- TASK TO CARRY OUT: From the line that contains "Image resolution: width=1075" to the final line below, both included, print each line exactly and skip the pictures.

Extracted records
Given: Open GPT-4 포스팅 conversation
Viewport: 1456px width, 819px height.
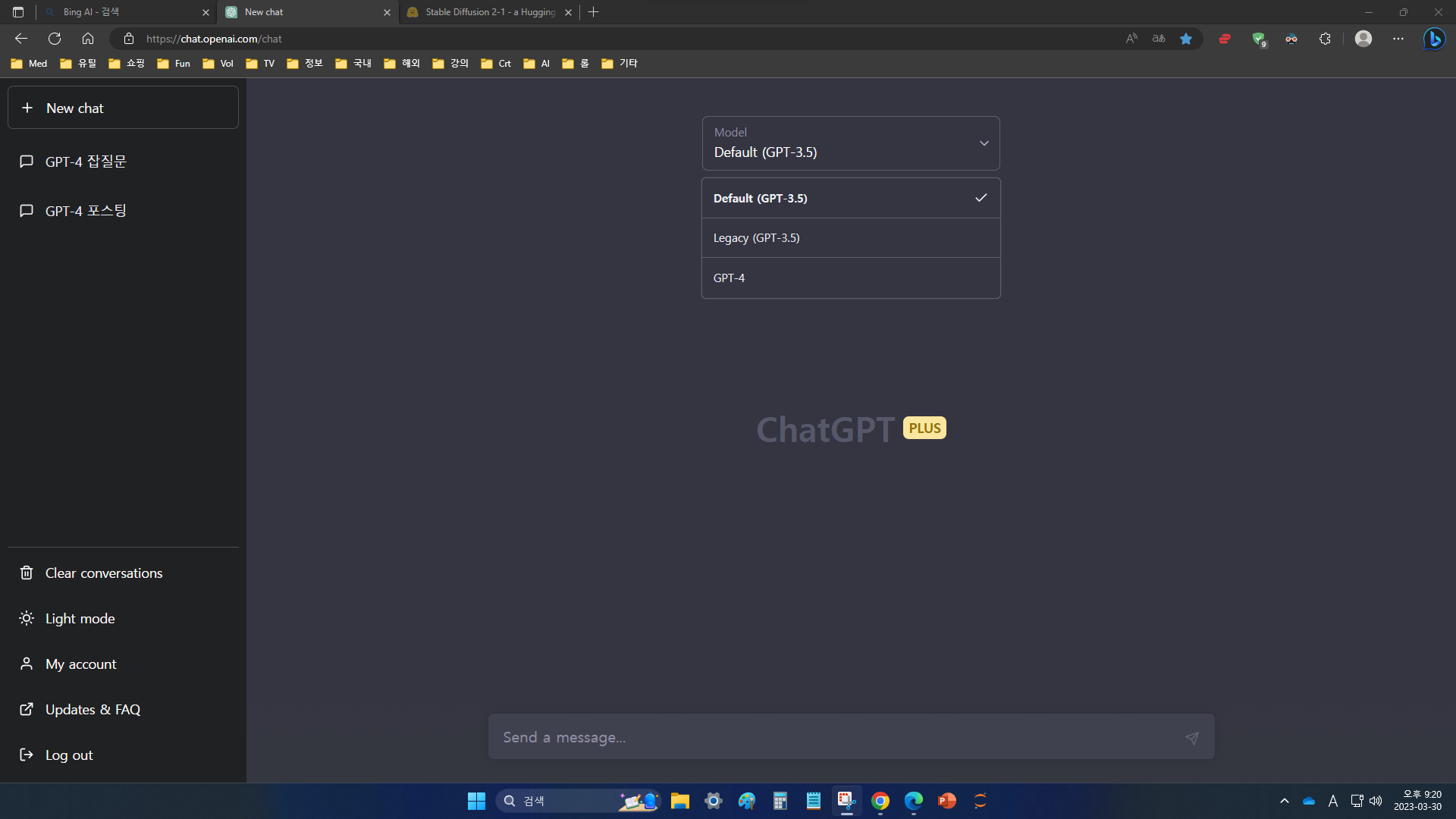Looking at the screenshot, I should tap(85, 210).

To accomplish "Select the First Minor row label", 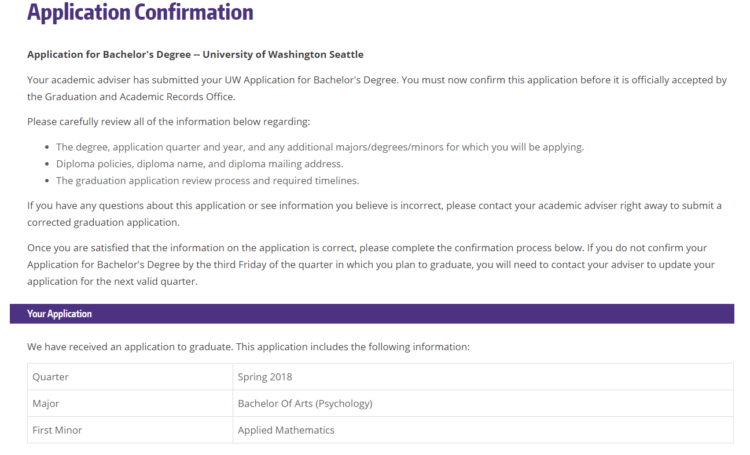I will coord(57,430).
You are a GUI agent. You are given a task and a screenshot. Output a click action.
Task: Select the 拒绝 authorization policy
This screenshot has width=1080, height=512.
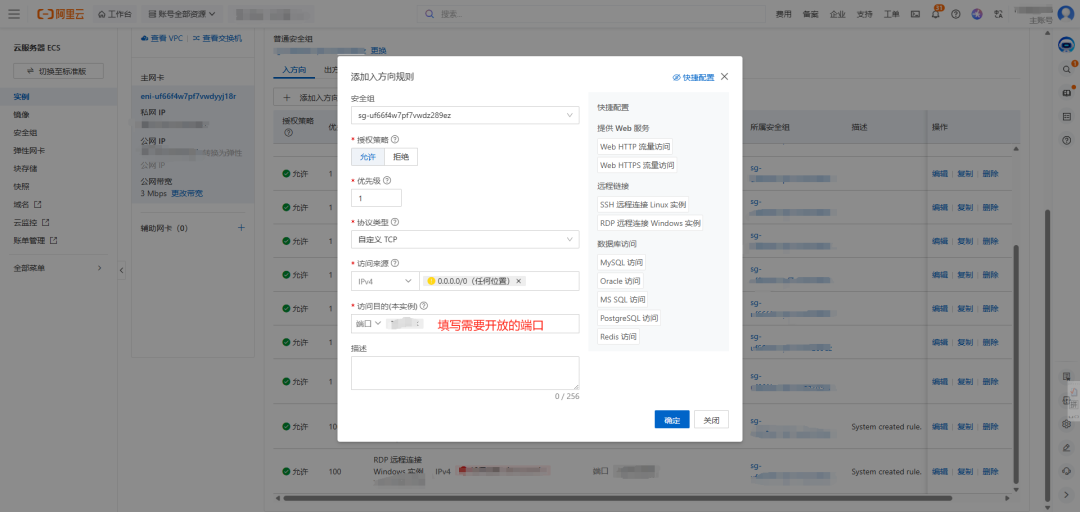pos(401,157)
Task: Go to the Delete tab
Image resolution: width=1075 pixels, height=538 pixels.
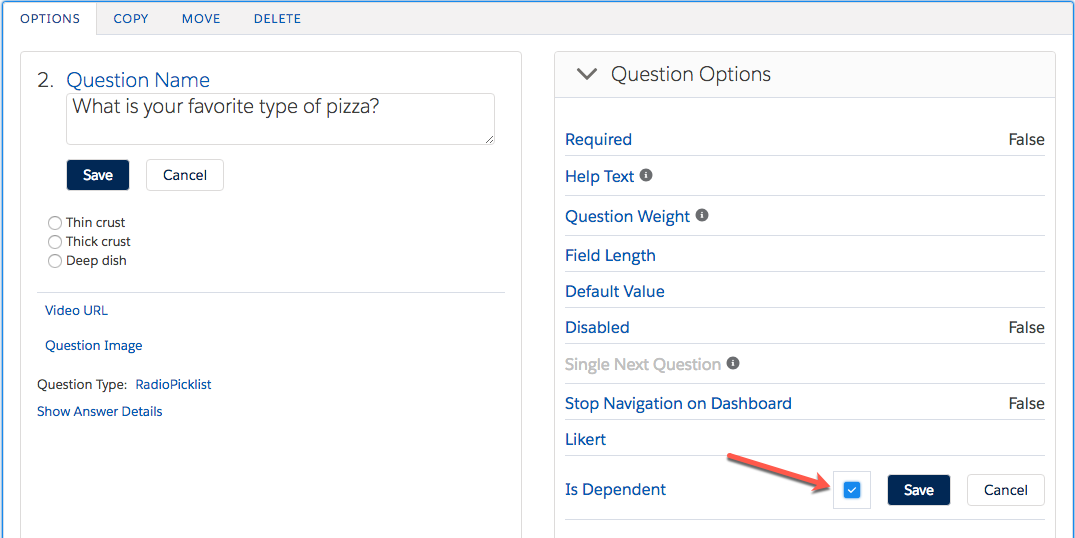Action: coord(277,19)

- REPLY:
Image resolution: width=1075 pixels, height=538 pixels.
Action: coord(277,19)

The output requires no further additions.